Serbie: une qualification et une célébration ultra-nationaliste

Les derniers matchs de qualification pour le Mondial au Qatar ont rendu leur verdict. Ces matchs ont à nouveau été l’occasion de revendications fascisantes, notamment de la part des joueurs serbes. Et comme souvent, peu de voix s’en sont émues.

S’il fallait retenir une surprise de la dernière fenêtre internationale de 2021, alors la qualification sur le fil de la Serbie aux dépends du Portugal tient la corde. Un but d’Aleksandr Mitrović à la dernière minute a envoyé Cristiano Ronaldo et ses coéquipiers dans des Barrages – auxquels prendra part l’Italie – qui délivreront les trois derniers tickets. C’est un petit exploit qu’ont réalisé les Serbes à l’Estádio da Luz dimanche dernier, et il a été bien mis en lumière par le monde médiatique. Beaucoup plus que les revendications ultra-nationalistes qui ont accompagnées les célébrations des joueurs et dont peu de médias se sont fait écho.

§ Matériel source:
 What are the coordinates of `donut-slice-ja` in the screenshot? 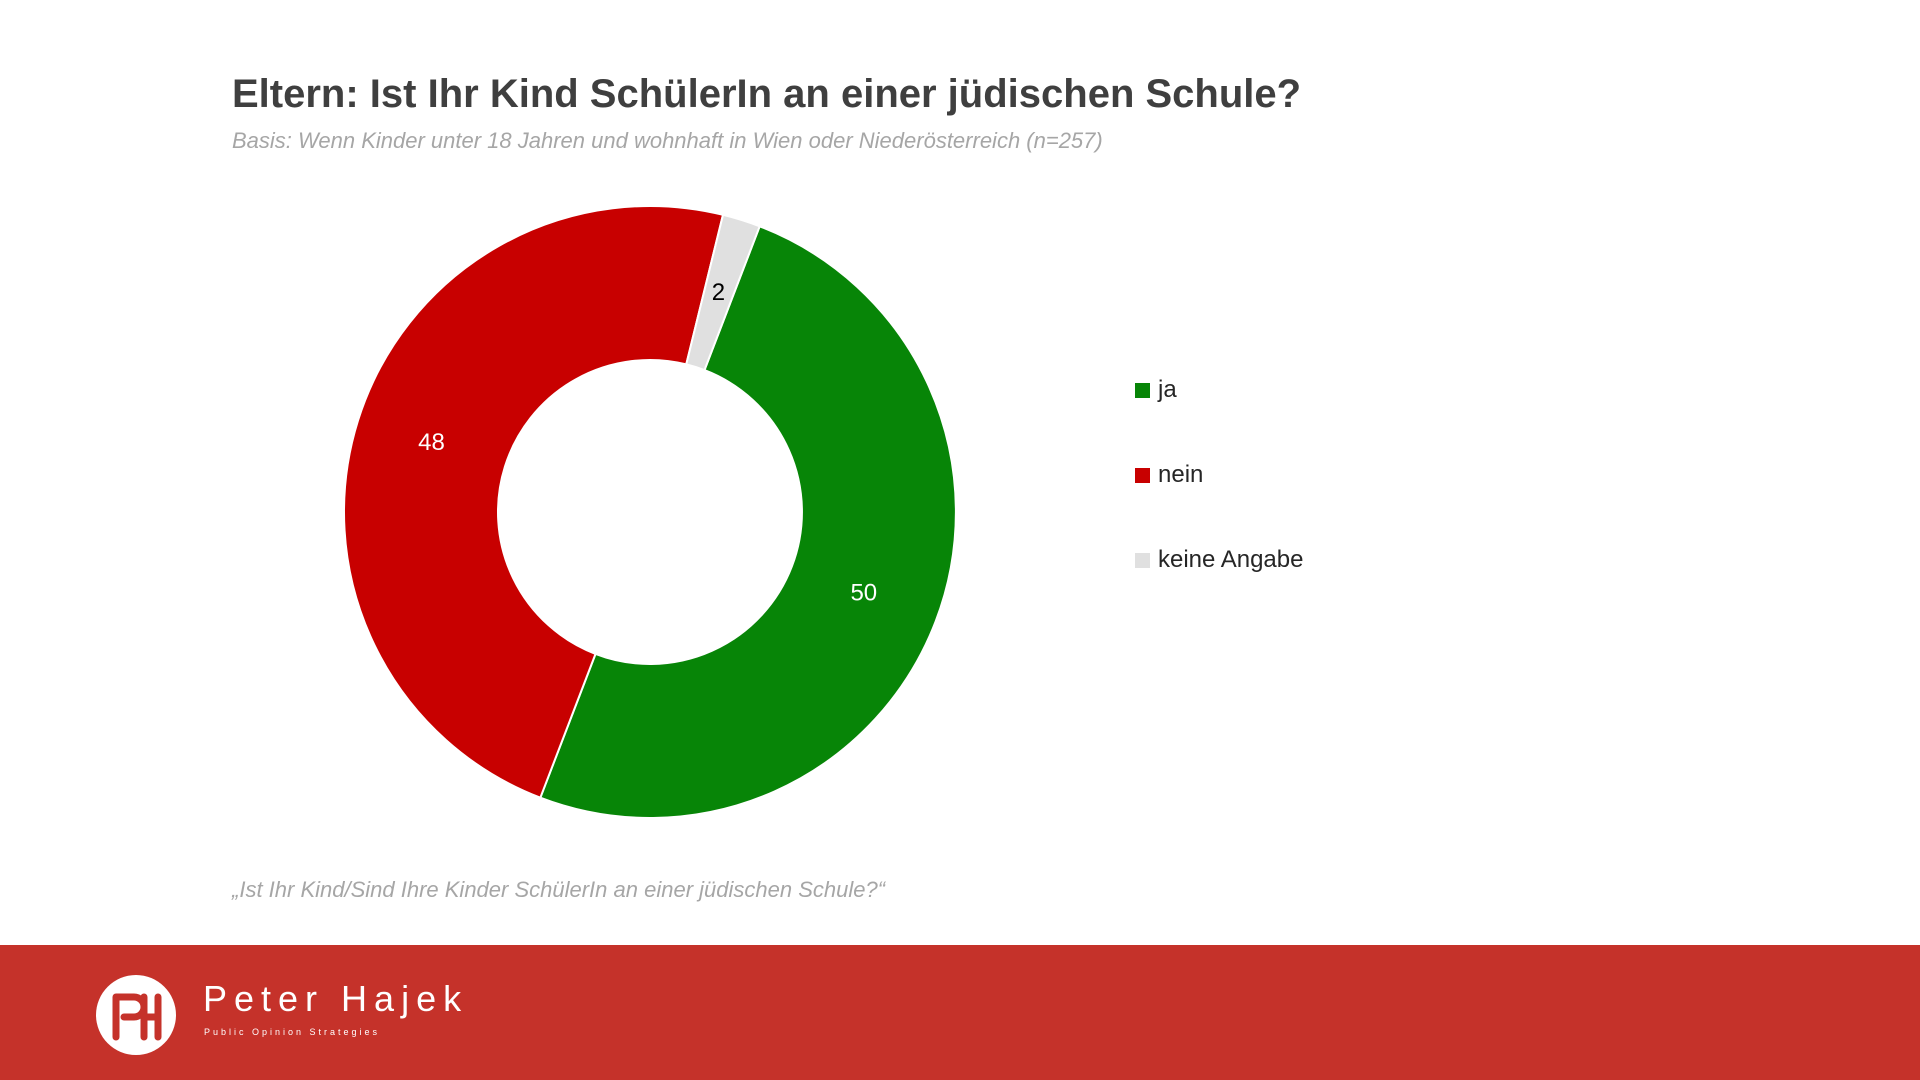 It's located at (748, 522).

§ Consigne: Reproduisez à l'identique le passage de l'article sur la qualification de la Serbie, depuis « Les derniers matchs » jusqu'à « s’en sont émues. » inclus.

§ Réponse:
Les derniers matchs de qualification pour le Mondial au Qatar ont rendu leur verdict. Ces matchs ont à nouveau été l’occasion de revendications fascisantes, notamment de la part des joueurs serbes. Et comme souvent, peu de voix s’en sont émues.